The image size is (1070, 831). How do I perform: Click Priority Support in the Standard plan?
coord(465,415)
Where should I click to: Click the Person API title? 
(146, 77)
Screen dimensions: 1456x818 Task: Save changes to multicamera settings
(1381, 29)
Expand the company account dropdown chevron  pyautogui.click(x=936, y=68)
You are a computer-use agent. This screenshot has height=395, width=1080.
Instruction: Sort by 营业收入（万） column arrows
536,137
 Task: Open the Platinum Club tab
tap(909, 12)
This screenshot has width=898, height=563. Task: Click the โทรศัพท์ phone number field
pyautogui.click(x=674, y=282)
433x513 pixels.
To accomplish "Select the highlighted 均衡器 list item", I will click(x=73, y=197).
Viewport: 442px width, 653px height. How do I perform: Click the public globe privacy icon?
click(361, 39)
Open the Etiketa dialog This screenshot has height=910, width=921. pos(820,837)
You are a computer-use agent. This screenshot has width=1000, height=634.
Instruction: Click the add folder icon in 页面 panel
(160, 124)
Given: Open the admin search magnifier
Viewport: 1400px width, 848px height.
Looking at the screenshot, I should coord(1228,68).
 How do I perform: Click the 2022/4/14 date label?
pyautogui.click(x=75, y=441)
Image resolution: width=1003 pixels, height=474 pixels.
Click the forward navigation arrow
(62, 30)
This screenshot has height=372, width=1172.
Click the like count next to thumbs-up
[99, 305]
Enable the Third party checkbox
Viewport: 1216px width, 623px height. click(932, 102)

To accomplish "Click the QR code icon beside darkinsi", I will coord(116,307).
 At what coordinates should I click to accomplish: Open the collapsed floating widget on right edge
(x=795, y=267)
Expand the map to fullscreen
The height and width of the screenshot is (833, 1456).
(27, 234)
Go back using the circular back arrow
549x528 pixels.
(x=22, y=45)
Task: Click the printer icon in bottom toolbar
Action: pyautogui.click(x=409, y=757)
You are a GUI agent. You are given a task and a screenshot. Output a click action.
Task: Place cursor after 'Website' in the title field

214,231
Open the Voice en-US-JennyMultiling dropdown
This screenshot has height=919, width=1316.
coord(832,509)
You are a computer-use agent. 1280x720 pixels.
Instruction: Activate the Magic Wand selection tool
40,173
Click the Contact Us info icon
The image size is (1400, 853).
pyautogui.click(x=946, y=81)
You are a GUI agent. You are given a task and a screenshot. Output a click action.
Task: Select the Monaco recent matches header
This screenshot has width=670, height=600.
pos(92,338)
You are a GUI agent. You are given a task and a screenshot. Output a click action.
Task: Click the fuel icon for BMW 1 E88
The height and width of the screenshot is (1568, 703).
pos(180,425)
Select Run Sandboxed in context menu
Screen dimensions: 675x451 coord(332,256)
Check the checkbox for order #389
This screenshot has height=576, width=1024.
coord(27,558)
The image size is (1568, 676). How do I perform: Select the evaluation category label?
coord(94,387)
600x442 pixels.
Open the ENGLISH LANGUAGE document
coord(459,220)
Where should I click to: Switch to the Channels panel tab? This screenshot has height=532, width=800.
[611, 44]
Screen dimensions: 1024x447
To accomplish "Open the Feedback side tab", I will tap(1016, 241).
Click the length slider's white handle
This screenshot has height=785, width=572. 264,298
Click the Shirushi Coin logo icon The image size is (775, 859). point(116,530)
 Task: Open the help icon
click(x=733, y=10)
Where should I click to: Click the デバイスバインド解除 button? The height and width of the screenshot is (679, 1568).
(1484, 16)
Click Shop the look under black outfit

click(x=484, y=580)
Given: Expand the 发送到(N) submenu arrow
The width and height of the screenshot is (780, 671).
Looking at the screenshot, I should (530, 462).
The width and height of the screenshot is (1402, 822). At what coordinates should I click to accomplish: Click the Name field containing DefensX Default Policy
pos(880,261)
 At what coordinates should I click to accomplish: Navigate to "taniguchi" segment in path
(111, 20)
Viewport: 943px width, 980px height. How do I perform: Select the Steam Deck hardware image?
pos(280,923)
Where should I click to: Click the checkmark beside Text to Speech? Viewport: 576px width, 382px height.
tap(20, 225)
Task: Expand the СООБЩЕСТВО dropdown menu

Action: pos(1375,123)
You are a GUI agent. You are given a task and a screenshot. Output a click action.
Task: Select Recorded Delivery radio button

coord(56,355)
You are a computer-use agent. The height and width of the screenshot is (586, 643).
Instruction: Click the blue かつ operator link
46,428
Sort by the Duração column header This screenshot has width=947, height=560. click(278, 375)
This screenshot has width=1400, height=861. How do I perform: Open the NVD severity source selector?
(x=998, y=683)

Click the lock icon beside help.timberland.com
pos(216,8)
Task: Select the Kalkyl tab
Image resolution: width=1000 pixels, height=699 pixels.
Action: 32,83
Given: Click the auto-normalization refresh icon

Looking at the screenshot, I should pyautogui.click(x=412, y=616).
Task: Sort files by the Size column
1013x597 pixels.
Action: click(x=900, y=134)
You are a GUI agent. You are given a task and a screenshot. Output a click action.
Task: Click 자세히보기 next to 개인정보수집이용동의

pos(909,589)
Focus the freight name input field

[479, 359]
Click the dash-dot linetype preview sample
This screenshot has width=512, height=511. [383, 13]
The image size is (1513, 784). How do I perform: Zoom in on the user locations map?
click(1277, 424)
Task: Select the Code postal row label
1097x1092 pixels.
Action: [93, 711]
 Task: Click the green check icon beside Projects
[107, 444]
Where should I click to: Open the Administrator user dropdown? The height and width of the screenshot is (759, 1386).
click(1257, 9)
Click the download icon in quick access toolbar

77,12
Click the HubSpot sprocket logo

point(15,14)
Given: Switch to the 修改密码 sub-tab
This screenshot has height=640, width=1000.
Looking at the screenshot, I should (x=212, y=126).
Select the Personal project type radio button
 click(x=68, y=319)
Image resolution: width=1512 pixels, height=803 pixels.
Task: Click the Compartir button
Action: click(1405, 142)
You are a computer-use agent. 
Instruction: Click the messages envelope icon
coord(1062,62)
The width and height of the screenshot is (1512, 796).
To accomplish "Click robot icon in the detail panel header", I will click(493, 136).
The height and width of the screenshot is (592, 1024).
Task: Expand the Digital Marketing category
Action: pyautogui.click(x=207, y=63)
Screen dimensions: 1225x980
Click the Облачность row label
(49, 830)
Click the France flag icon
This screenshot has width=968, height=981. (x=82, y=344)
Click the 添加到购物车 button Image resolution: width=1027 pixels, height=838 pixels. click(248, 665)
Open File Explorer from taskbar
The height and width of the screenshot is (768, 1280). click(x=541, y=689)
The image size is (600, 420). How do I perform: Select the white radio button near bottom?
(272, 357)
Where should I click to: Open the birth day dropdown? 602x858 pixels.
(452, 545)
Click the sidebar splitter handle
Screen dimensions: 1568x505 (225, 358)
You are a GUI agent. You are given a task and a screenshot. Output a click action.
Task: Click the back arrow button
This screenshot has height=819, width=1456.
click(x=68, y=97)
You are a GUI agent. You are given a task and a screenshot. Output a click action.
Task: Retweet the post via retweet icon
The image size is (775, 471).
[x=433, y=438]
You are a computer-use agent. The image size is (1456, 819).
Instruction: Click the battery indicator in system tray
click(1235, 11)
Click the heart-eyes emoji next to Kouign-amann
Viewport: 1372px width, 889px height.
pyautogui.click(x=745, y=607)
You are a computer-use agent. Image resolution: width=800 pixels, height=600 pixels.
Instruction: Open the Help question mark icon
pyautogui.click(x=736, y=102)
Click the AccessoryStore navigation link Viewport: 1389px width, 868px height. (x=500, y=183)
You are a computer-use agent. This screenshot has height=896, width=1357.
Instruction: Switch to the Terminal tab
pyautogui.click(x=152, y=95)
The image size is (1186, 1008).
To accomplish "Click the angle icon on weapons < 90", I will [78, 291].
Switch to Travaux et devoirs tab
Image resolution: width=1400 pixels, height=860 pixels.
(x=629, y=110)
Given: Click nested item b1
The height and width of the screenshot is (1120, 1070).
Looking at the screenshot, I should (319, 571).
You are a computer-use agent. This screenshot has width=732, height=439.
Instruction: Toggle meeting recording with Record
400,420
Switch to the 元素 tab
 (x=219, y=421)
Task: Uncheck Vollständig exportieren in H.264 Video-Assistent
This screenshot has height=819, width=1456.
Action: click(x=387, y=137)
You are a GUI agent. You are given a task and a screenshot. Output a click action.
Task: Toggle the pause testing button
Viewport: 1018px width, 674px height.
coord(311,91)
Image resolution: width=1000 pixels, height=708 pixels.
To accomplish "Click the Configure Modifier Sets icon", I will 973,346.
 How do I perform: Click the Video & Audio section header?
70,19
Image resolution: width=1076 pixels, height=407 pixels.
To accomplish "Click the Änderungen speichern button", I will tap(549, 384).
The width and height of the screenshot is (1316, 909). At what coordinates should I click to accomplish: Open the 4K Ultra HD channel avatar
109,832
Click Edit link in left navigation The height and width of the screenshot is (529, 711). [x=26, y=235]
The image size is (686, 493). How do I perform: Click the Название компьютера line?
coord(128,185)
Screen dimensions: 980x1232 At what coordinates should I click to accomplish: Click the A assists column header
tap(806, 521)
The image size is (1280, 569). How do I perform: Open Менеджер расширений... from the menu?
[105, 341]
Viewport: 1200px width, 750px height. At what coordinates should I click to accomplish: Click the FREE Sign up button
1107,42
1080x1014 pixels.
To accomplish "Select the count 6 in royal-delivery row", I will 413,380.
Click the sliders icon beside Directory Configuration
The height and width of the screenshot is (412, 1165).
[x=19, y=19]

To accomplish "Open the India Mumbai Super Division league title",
------------------------------------------------------------
THE PROBLEM: Rewrite the entries from the first line through the line containing "Looking at the screenshot, I should coord(1228,68).", replacing "Platinum Club" with "Gold Club" and leaving everything else unchanged.

REPLY TO THE EXERCISE:
The image size is (1070, 831). How do I perform: Click Priority Support in the Standard plan?
coord(465,415)
Where should I click to: Click the Person API title? 
(146, 77)
Screen dimensions: 1456x818 Task: Save changes to multicamera settings
(1381, 29)
Expand the company account dropdown chevron  pyautogui.click(x=936, y=68)
You are a computer-use agent. This screenshot has height=395, width=1080.
Instruction: Sort by 营业收入（万） column arrows
536,137
 Task: Open the Gold Club tab
tap(909, 12)
This screenshot has width=898, height=563. Task: Click the โทรศัพท์ phone number field
pyautogui.click(x=674, y=282)
433x513 pixels.
To accomplish "Select the highlighted 均衡器 list item", I will click(x=73, y=197).
Viewport: 442px width, 653px height. How do I perform: Click the public globe privacy icon?
click(361, 39)
Open the Etiketa dialog This screenshot has height=910, width=921. pos(820,837)
You are a computer-use agent. This screenshot has width=1000, height=634.
Instruction: Click the add folder icon in 页面 panel
(160, 124)
Given: Open the admin search magnifier
Viewport: 1400px width, 848px height.
Looking at the screenshot, I should coord(1228,68).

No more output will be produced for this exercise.